A lei que criminaliza os maus-tratos contra animais entra hoje em vigor, e prevê que «quem, sem motivo legítimo, infligir dor, sofrimento ou quaisquer outros maus tratos físicos a um animal de companhia é punido com pena de prisão».

A legislação, publicada em Diário da República a 29 de agosto, refere que «quem, sem motivo legítimo, infligir dor, sofrimento ou quaisquer outros maus tratos físicos a um animal de companhia é punido com pena de prisão até um ano ou com pena de multa até 120 dias».

A mesma lei indica que para os que efetuarem tais atos, e dos quais «resultar a morte do animal, a privação de importante órgão ou membro ou a afetação grave e permanente da sua capacidade de locomoção», o mesmo será «punido com pena de prisão até dois anos ou com pena de multa até 240 dias».

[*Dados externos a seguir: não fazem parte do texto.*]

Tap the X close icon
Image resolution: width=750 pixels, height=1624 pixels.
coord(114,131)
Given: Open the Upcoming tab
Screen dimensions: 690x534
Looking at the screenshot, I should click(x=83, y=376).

Em relação aos animais de companhia, a lei determina que, «quem, tendo o dever de guardar, vigiar ou assistir animal de companhia, o abandonar, pondo desse modo em perigo a sua alimentação e a prestação de cuidados que lhe são devidos, é punido com pena de prisão até seis meses ou com pena de multa até 60 dias».

O projeto-lei que criminaliza os maus tratos animais foi aprovado no parlamento com os votos favoráveis do PSD, PS, PEV, BE e do CDS-PP, bancada que registou dois votos contra e duas abstenções.

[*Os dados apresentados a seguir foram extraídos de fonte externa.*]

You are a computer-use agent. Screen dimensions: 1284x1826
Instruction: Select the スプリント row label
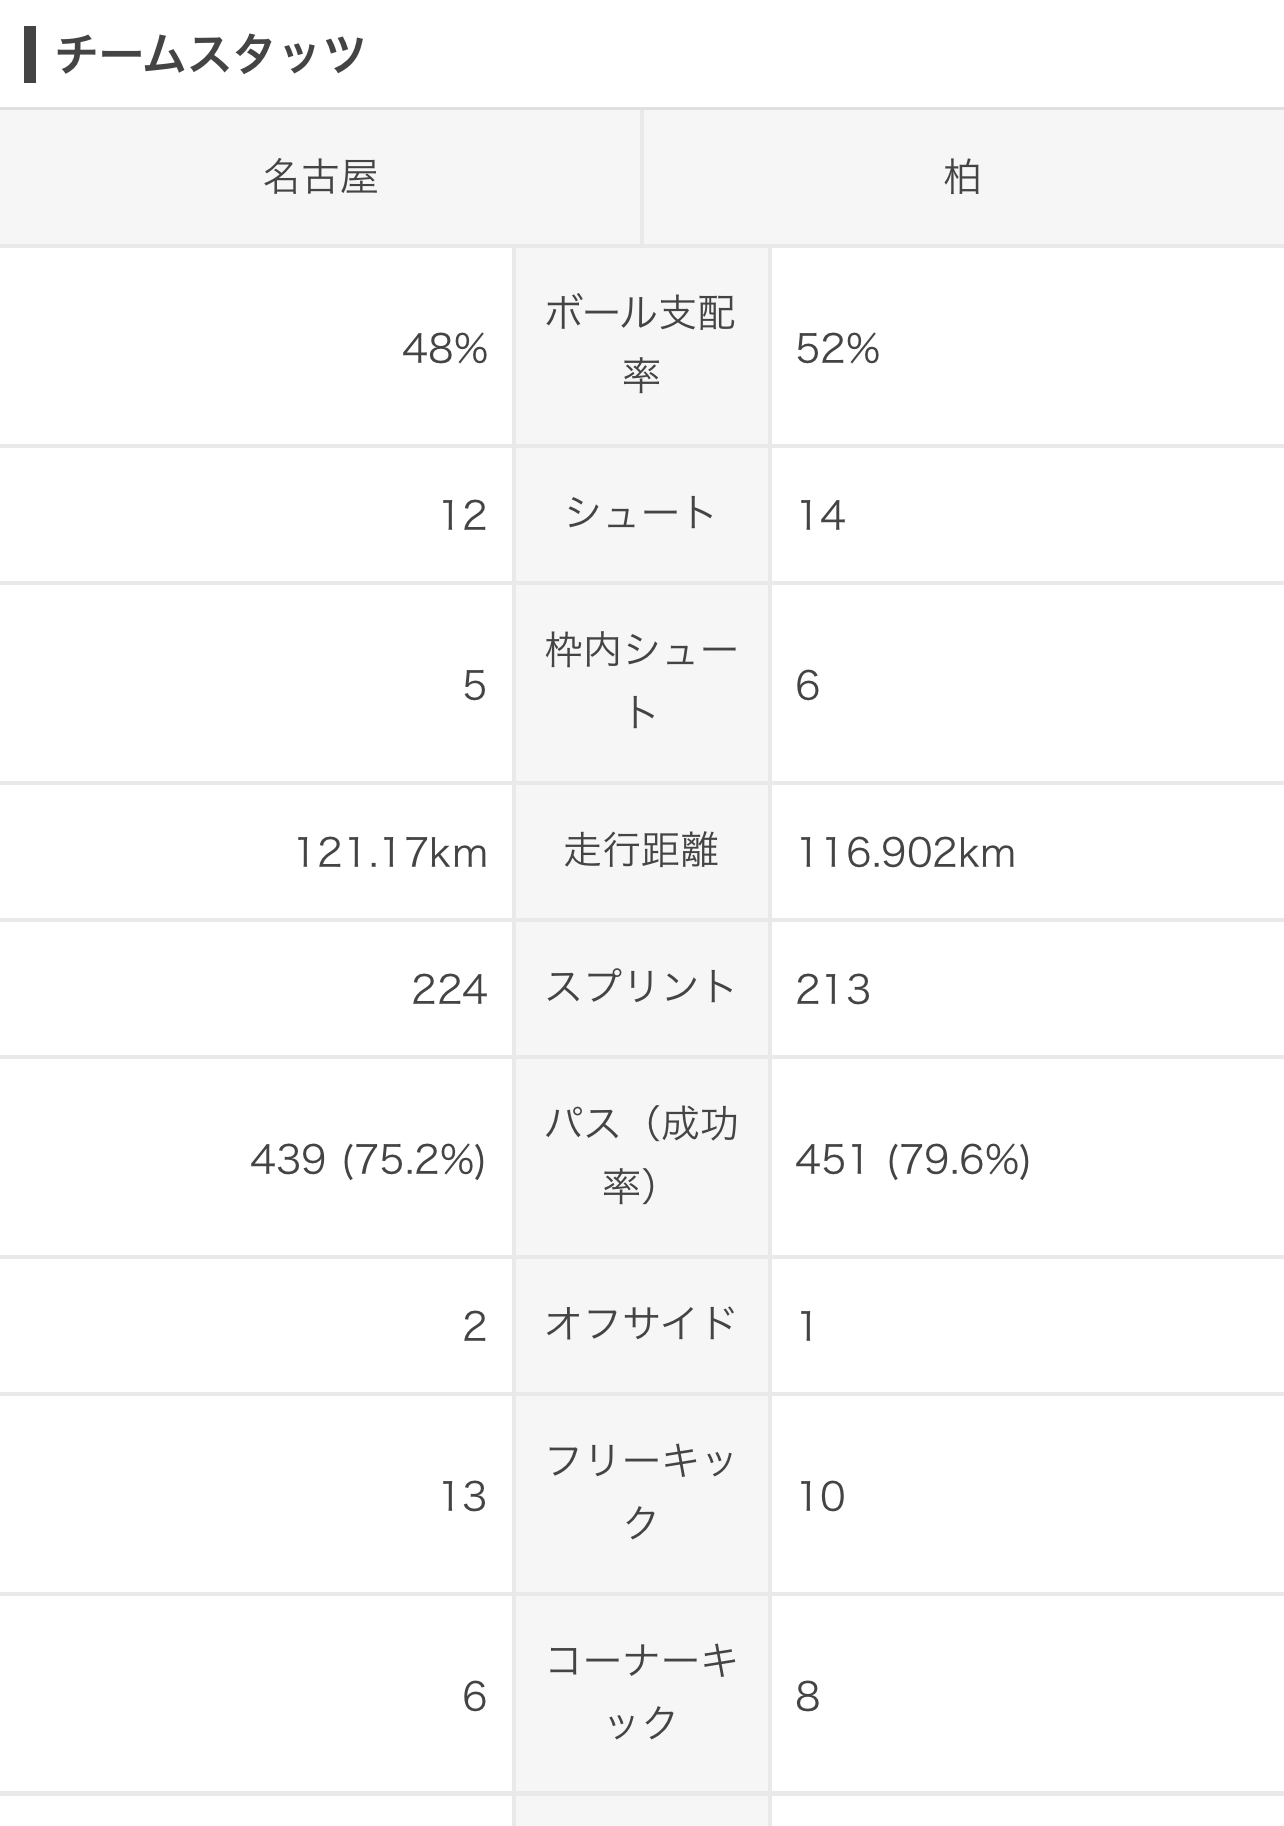641,988
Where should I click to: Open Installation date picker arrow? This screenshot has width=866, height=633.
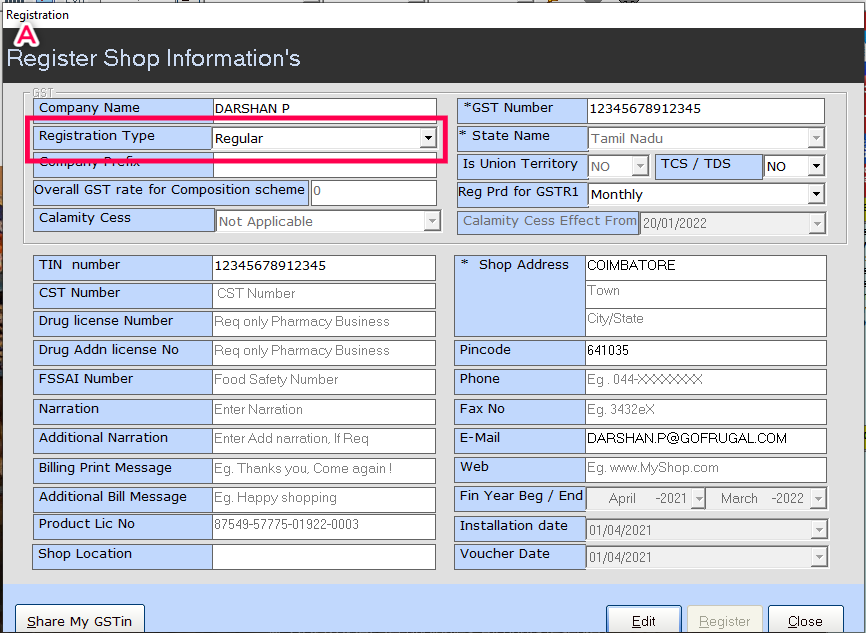point(818,529)
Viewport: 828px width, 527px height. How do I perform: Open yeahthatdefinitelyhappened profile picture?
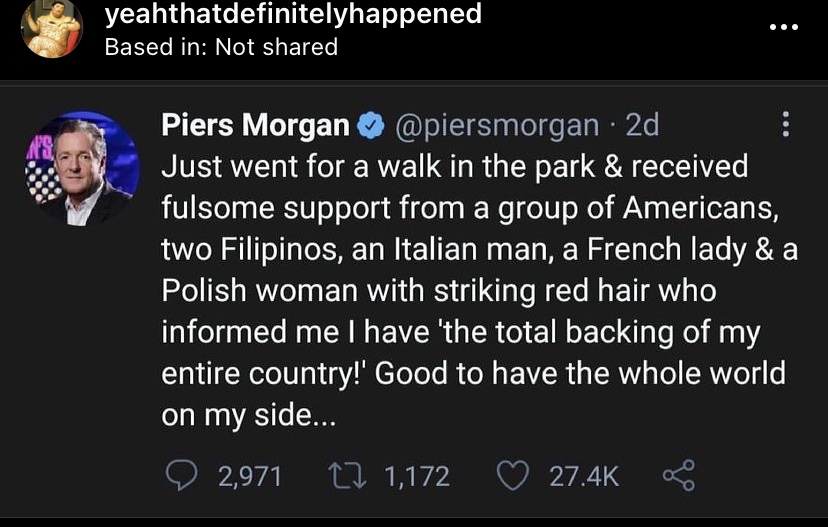pyautogui.click(x=52, y=28)
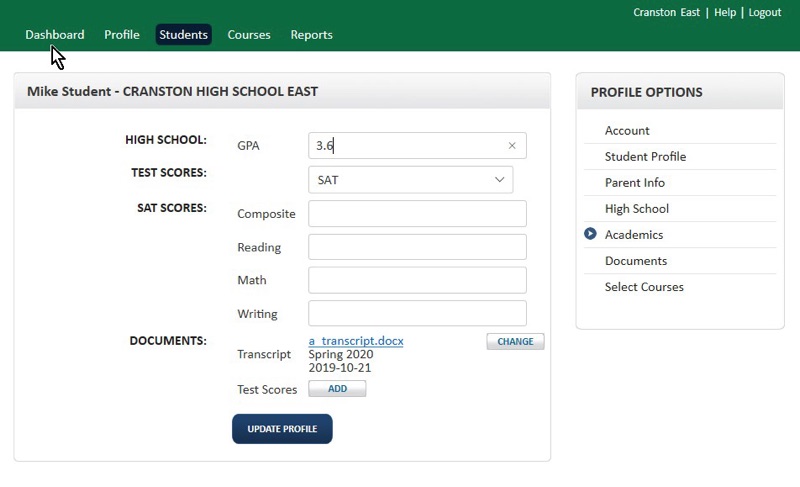Select the Account profile option
This screenshot has width=800, height=487.
pyautogui.click(x=627, y=131)
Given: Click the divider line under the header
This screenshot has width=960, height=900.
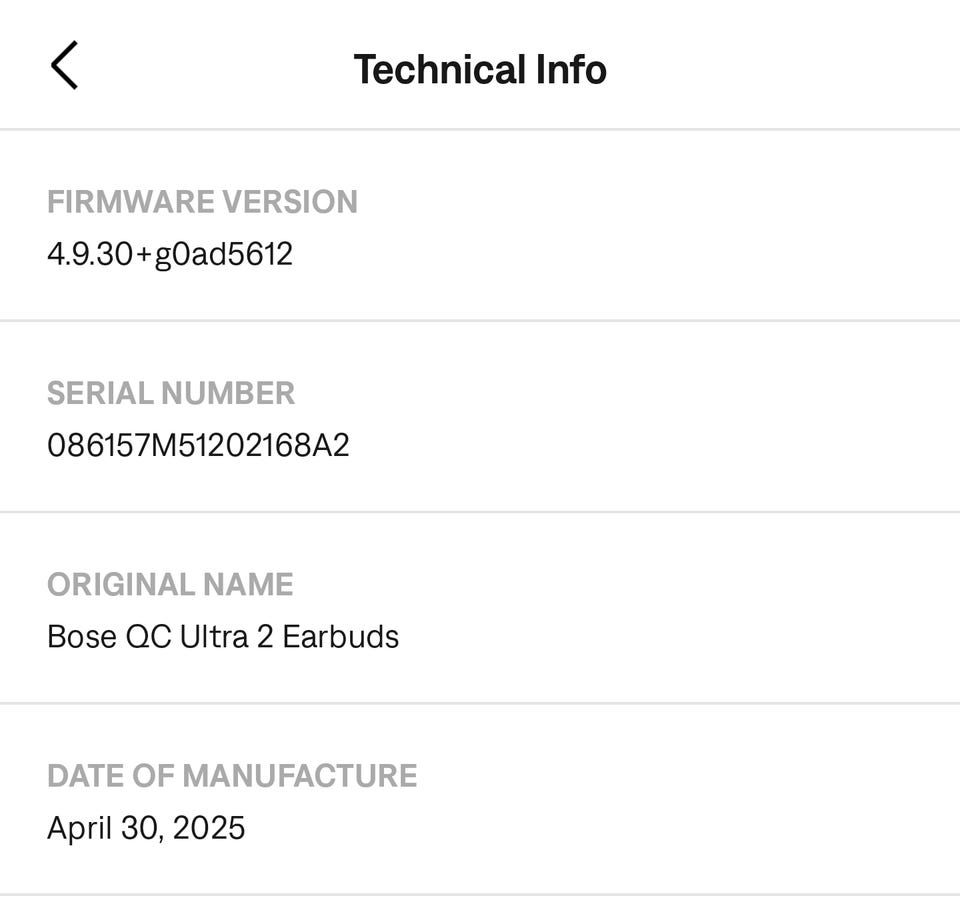Looking at the screenshot, I should (480, 129).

Os deputados do CDS-PP Abel Baptista e Hélder Amaral votaram contra o novo regime sancionatório e Cecília Meireles e Michael Seufert abstiveram-se, anunciando a entrega de declarações de voto.

O PCP também optou pela abstenção por considerar que o problema dos maus tratos a animais deve ter como resposta prioritária «medidas preventivas» e por discordar da «criminalização que impõe a aplicação de penas de prisão».